29 Jul Paying the ransom is a terrible idea
Ian Jansen van Rensburg, lead technologist at VMware Africa.
Over one third of South African IT decision-makers (35%) are on high alert and are expecting cyber-attacks on their businesses within days.
In addition, besides expecting imminent attacks, another 31% of organisations are expecting an attack within the year. Fewer than one in five IT decision-makers in SA enterprises believe themselves safe from attack in the next two years.
So says Ian Jansen van Rensburg, senior systems engineer at VMware, citing the results of a new research study called ‘The State of Enterprise Security in South Africa 2019’, conducted by World Wide Worx in partnership with Trend Micro and VMware.
“And it’s just as well they are,” he says. “Look, for example, at what happened last week, when City Power in Johannesburg fell victim to a ransomware attack that crippled most of its systems and Web site, leaving the entity paralysed, and unable to supply services to its customers.”
City Power is not alone, he says. In the US, over 20 public-sector organisations have suffered ransomware attacks this year, including City Lake, Tallahassee and Riviera Beach in Florida, Augusta in Maine, and Albany in New York.
He says this highlights the fact that no organisation, even those with huge security budgets and the most state-of-the-art security systems in place, is safe.
“And unfortunately, with ransomware attacks, depending on the type and severity, the damage could take weeks or even months to repair, and costs for organisations in terms of system downtime and disaster recovery are so exorbitant that many choose to pay the ransom instead.
“Paying the ransom is a terrible idea,” he adds. “Not only does it encourage this type of scourge, but there is no guarantee that cyber criminals will hand over the decryption key once the ransom is paid.”
However, many companies do end up paying, to avoid the laborious recovery of data from backups, assuming these backups are current and unaffected.
The study also showed that a slim majority (57%) of businesses say they can detect evidence of a malicious breach within a few minutes. The rest said they won’t know they’ve been compromised until a few hours, or even longer after a breach has taken place.
“These organisations could be in for a nasty surprise, particularly if they are hit with ransomware, which can lock down almost every file on a user’s computer within a few hours, meaning that any response by then would be too late,” stresses Jansen van Rensburg.
These figures show that SA businesses have yet to fully grasp the nature of the threat and will end up facing huge losses thanks to ransomware.

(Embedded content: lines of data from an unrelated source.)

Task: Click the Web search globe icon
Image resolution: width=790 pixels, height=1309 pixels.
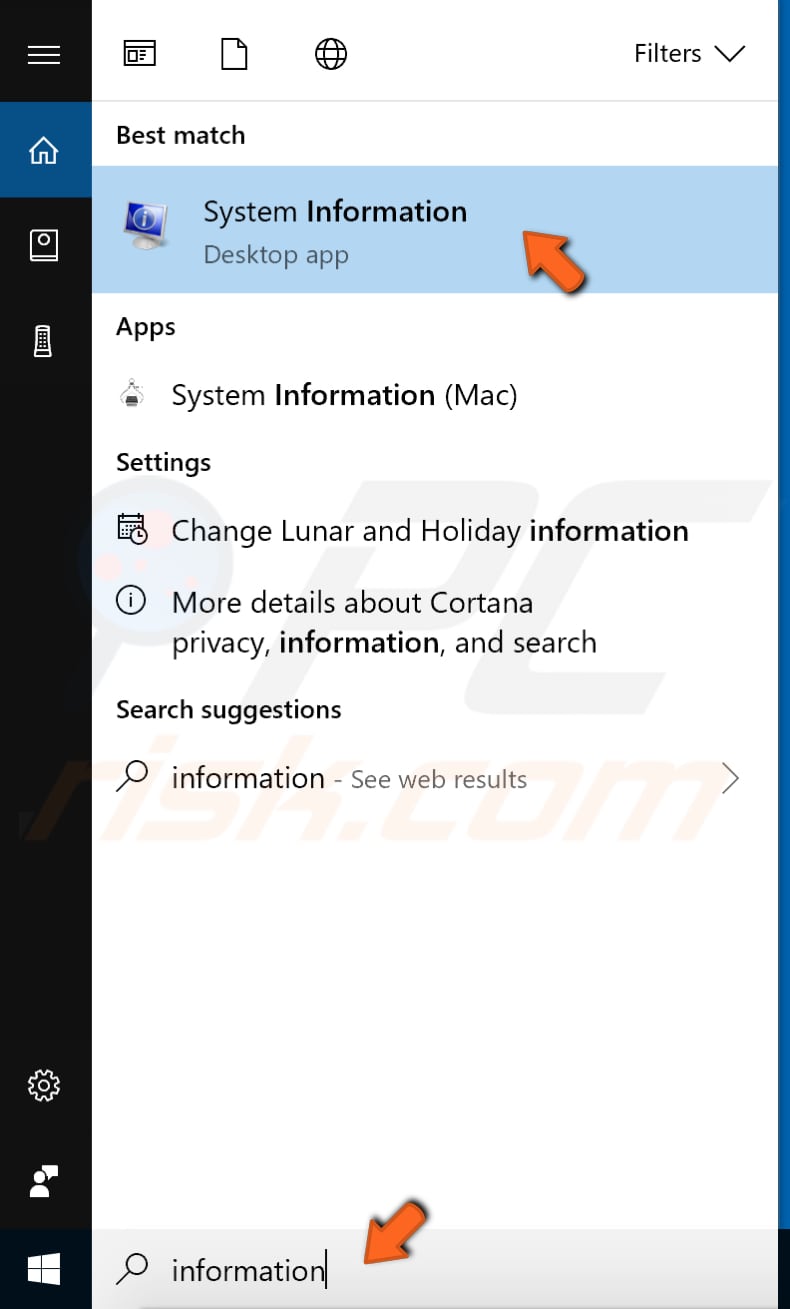Action: point(330,53)
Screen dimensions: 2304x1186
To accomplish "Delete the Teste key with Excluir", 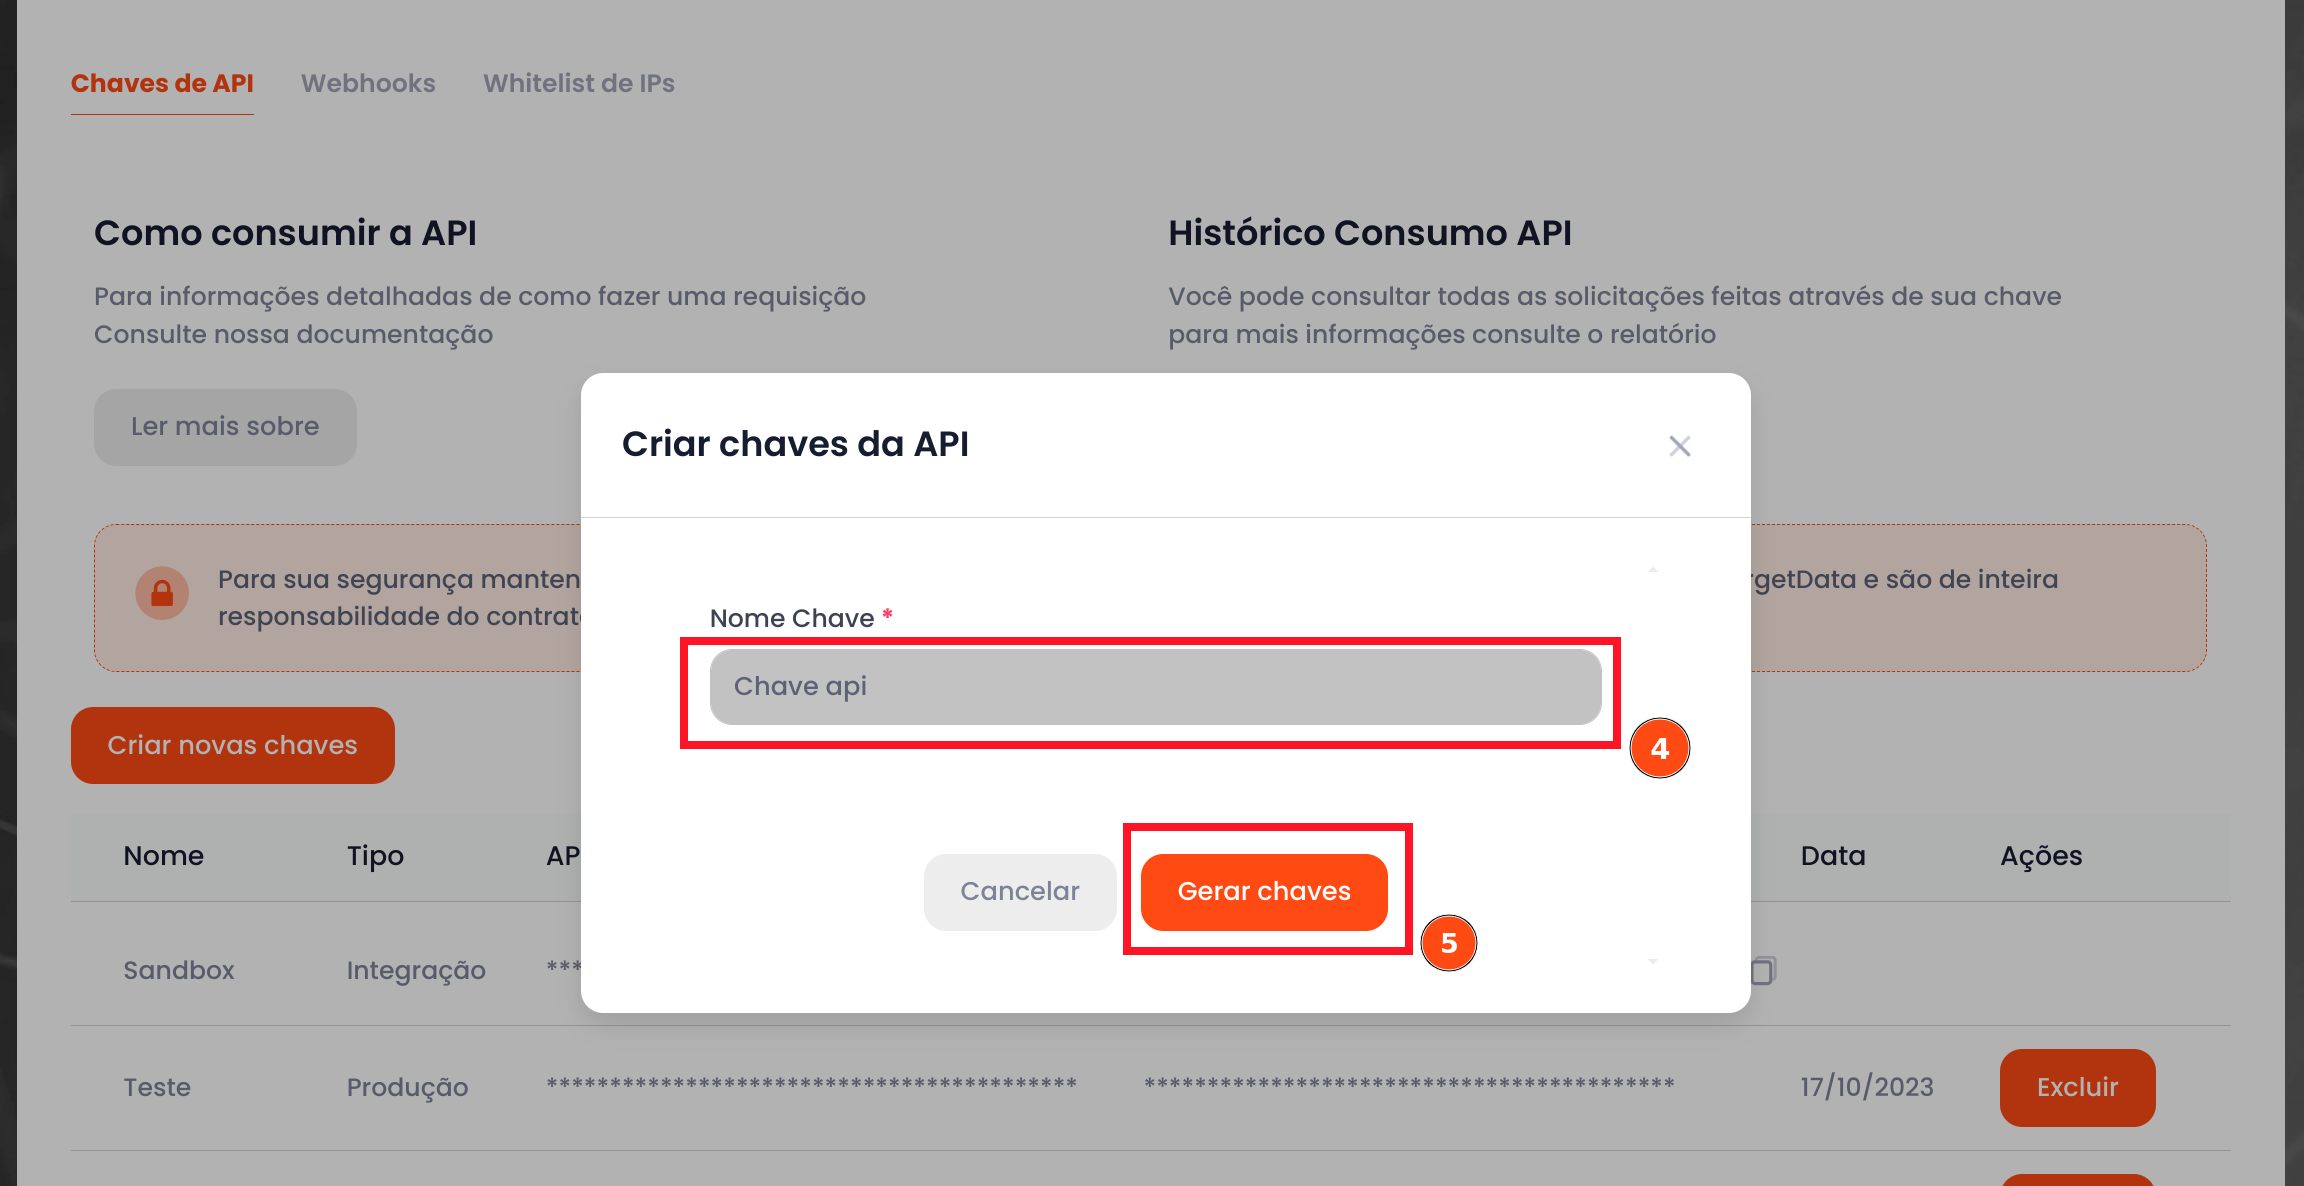I will pyautogui.click(x=2077, y=1087).
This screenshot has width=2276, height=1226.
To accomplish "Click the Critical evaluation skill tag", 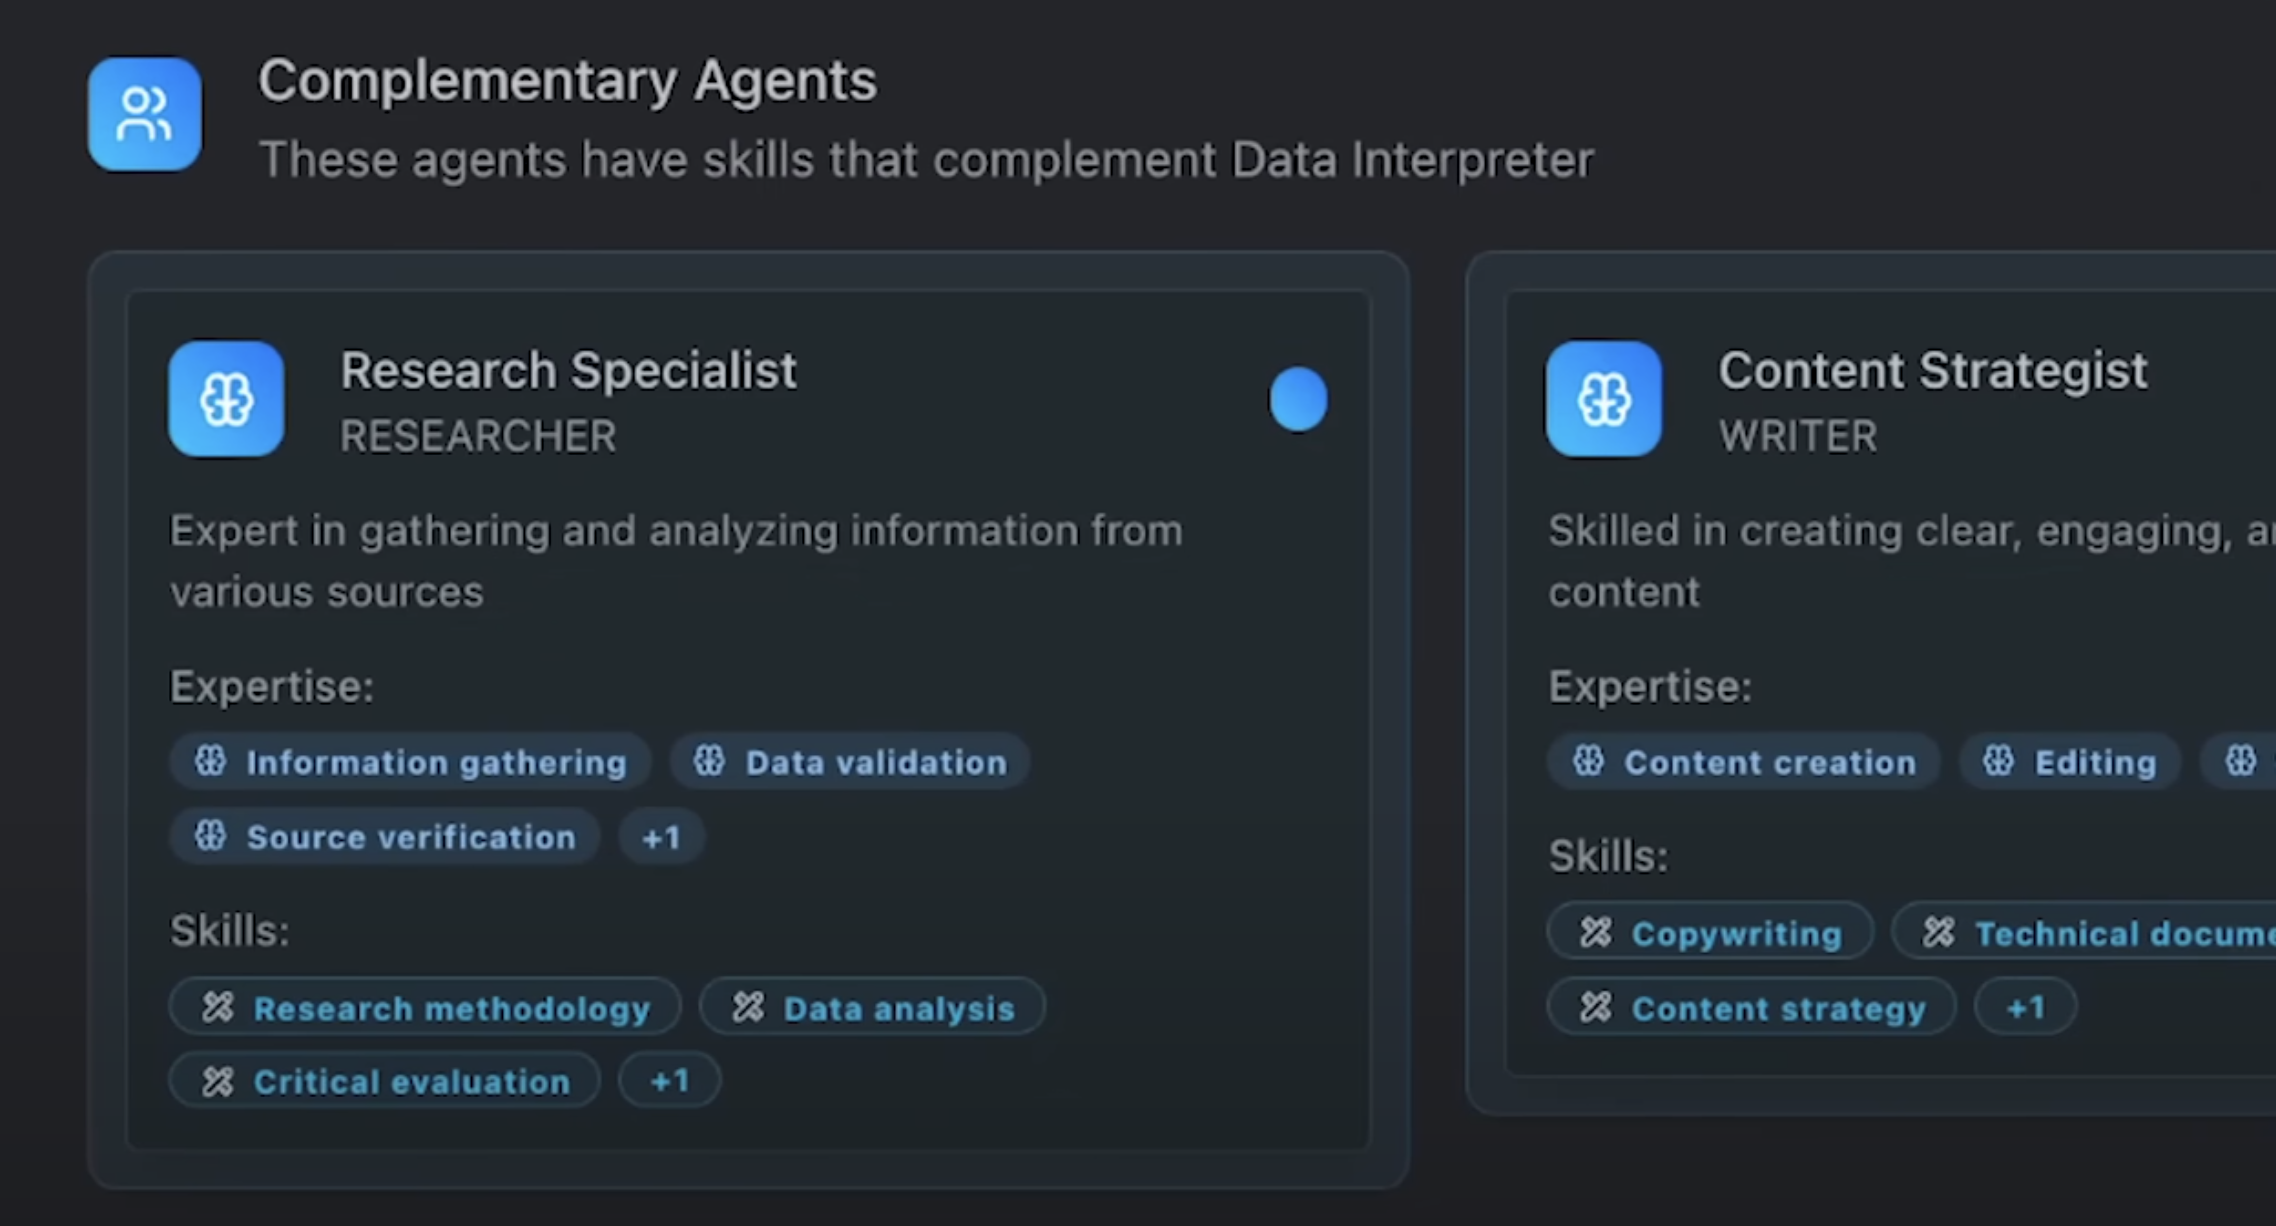I will click(x=385, y=1081).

Unfortunately, he adds, ransomware isn’t going anywhere soon, as this type of attack is highly lucrative for cyber criminals. “Although a slew of other attacks exists, attackers who are after a quick payday are turning more and more to extortion-type methods.”
Another disturbing finding was that the biggest shortcoming in cyber security preparedness is outdated software, with a staggering 77% of IT decision-makers claiming that it makes their organisations highly vulnerable.
“With ransomware claiming victims left, right and centre, organisations simply cannot afford to not keep their software up to date. Who can forget the notorious WannaCry and NotPetya attacks from 2017 that brought some of the biggest organisations around the world to their knees? Both attacks targeted outdated Windows systems,” he says.
Software and systems that are out of date can’t defend themselves from ransomware attacks. “There were thousands of computers running vulnerable systems before the WannaCry breakout, and in its wake, there are still machines out there that haven’t installed the Windows EternalBlue vulnerability patch.”
It is clear, he says, that the approach to IT security in a cloud and digital era must change rapidly and dramatically. There is a very real need for senior financial decision-makers to learn that when it comes to data protection, an ounce is worth a pound of lost data and productivity.
“The report stresses where local organisations are strong and reveals the areas of IT security that they still need to work on. Having strong information and data security solutions in place is essential, and also a cultural shift towards security awareness and collaboration across all parts of the business. No business can afford to be lax when it comes to keeping their systems and software updated, and their staff educated on basic security hygiene,” concludes Jansen van Rensburg.